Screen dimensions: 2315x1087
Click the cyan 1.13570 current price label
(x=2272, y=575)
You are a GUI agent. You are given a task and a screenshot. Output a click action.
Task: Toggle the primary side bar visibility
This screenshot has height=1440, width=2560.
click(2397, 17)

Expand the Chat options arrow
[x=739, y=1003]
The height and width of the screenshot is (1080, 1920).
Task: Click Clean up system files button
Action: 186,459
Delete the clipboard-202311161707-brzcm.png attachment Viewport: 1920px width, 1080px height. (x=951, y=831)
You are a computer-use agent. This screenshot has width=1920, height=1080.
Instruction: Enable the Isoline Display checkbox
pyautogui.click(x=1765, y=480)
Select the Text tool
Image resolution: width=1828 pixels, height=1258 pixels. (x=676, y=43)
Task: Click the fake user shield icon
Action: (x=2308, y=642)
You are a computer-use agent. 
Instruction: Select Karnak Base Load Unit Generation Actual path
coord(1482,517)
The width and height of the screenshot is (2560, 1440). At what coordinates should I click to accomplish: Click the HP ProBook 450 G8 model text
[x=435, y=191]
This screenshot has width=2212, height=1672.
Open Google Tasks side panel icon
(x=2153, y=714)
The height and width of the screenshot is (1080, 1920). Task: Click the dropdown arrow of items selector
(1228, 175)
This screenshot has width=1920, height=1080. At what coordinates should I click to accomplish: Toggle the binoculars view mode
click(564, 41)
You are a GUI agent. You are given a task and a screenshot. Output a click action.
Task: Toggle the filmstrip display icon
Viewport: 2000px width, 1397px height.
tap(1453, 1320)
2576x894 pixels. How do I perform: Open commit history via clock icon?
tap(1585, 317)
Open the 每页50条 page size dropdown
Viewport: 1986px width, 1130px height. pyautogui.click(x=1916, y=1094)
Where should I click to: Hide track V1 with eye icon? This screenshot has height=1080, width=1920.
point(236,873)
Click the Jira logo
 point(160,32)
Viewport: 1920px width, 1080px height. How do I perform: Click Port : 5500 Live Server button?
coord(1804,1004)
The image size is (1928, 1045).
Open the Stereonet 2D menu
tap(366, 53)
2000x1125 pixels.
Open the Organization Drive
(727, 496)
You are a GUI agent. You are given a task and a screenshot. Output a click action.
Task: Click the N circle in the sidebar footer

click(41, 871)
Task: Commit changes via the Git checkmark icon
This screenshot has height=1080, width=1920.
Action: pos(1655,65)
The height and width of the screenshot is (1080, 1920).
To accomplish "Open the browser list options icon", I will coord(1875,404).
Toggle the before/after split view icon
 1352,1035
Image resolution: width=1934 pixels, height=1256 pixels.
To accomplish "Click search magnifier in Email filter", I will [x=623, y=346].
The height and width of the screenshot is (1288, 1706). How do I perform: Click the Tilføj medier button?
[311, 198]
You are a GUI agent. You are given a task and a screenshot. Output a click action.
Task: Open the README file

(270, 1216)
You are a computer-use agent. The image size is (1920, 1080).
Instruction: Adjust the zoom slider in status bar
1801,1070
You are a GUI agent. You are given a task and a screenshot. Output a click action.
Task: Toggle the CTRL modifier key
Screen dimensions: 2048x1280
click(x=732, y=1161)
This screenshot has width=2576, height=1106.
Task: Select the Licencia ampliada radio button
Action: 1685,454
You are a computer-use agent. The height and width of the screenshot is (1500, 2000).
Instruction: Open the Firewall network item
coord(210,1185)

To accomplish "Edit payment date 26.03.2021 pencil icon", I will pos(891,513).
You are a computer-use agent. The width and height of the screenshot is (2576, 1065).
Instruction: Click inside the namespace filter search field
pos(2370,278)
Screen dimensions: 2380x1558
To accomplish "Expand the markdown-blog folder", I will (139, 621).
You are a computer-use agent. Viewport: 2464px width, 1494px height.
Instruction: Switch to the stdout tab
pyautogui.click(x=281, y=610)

- Try it -
If a line in the records contains "computer", report it.

- Task output -
You are a computer-use agent. This screenshot has width=1920, height=1080.
You are a computer-use agent. 
You are a computer-use agent. The image size is (1920, 1080).
You are a computer-use agent. The height and width of the screenshot is (1500, 2000).
You are a computer-use agent. The width and height of the screenshot is (2576, 1065).
You are a computer-use agent. Viewport: 2464px width, 1494px height.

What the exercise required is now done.